━━ Given records ━━
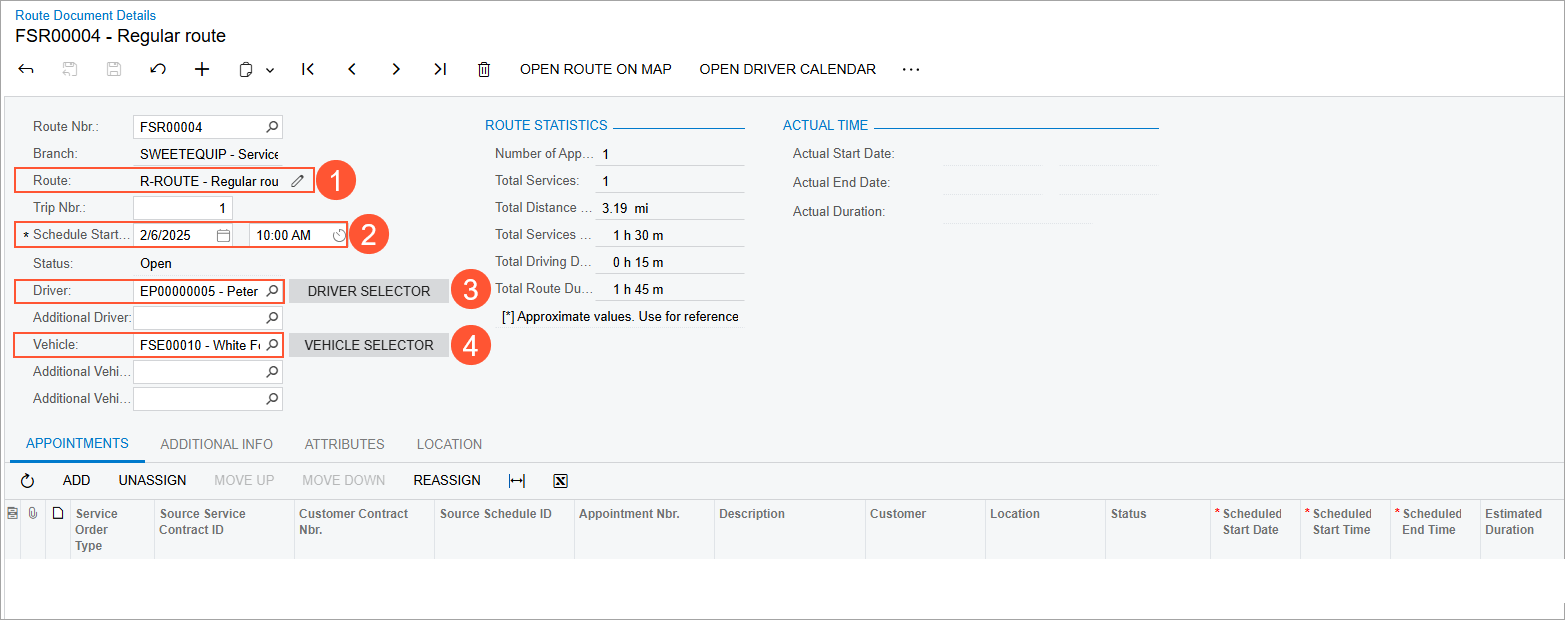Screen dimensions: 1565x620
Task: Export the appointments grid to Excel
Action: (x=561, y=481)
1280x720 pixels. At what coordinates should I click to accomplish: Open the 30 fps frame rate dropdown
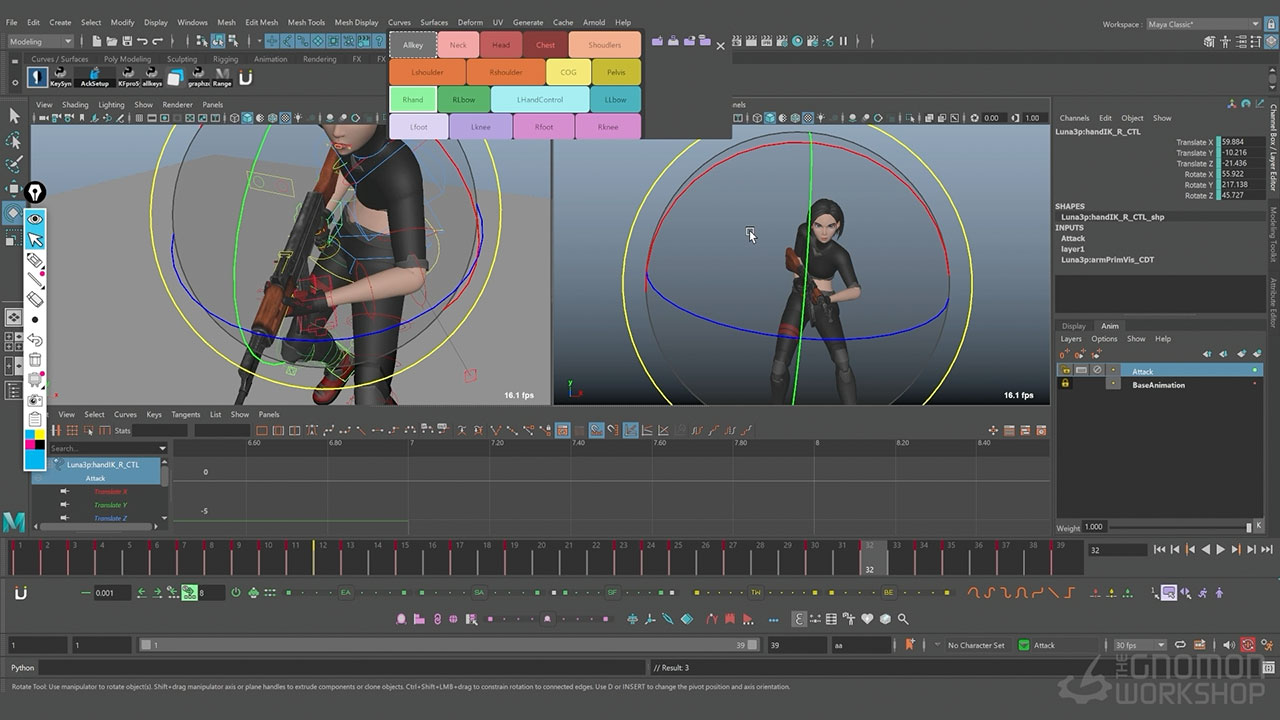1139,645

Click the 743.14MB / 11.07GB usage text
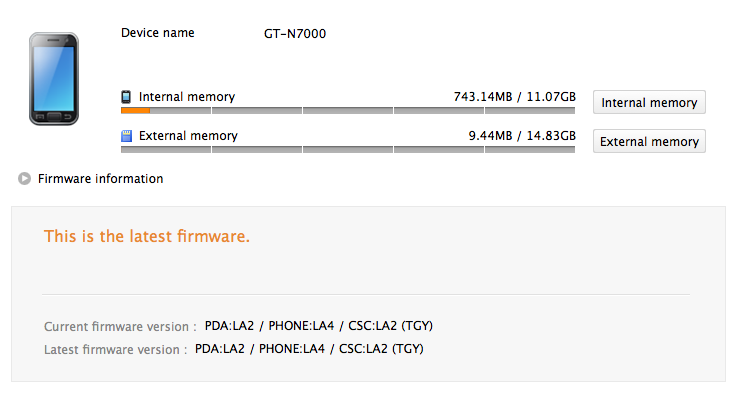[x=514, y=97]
━━━
◆ **Exercise requirements**:
Copy the lines above word for word, without the pictures.

◆ **Full solution**:
Screen dimensions: 1565x620
Task: Export the appointments grid to Excel
Action: (x=561, y=481)
1280x720 pixels. At what coordinates should I click to accomplish: Open the 30 fps frame rate dropdown
1139,645

Click the 743.14MB / 11.07GB usage text
[x=514, y=97]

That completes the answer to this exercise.